### EXERCISE PROMPT
Count how many lines below contain the word "menu", then give that number alone.

### RECORDS

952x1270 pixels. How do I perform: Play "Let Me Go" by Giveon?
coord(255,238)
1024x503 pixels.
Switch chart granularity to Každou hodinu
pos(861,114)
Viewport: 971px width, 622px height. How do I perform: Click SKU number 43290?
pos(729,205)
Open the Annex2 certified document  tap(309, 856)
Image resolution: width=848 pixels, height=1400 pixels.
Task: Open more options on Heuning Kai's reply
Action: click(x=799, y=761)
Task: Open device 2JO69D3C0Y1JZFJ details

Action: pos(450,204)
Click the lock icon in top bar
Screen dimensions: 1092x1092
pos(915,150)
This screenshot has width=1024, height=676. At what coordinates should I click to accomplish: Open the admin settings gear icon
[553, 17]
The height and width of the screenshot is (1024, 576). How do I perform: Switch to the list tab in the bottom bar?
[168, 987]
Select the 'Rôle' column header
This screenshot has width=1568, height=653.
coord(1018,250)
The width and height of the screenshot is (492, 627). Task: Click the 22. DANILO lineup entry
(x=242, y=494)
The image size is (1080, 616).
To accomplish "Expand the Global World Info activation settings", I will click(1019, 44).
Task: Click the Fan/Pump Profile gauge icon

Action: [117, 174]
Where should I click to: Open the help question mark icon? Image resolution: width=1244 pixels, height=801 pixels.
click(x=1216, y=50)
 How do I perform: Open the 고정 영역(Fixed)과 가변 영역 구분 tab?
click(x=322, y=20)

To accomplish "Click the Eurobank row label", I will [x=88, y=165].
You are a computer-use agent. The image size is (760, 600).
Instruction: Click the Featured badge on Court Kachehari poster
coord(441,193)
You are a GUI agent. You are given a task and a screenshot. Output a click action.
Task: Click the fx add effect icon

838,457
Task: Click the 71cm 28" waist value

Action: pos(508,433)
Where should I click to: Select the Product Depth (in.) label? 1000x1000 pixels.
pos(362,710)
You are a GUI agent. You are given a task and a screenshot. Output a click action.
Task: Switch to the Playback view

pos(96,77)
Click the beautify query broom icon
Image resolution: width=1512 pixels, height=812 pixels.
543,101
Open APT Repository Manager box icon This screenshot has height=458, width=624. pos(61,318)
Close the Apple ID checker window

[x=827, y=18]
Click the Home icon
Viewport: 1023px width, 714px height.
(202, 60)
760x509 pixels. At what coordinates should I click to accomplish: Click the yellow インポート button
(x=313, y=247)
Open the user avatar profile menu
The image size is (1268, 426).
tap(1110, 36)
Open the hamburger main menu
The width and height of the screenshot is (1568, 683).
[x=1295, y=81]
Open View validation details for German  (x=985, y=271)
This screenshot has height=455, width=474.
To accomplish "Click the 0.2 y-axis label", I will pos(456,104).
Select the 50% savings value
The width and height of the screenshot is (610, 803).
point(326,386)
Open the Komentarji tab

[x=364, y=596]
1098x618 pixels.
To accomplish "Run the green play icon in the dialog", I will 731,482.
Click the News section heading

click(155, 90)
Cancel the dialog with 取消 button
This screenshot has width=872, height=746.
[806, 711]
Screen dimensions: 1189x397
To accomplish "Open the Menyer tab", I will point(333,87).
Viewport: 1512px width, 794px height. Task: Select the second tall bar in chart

### RESPONSE
2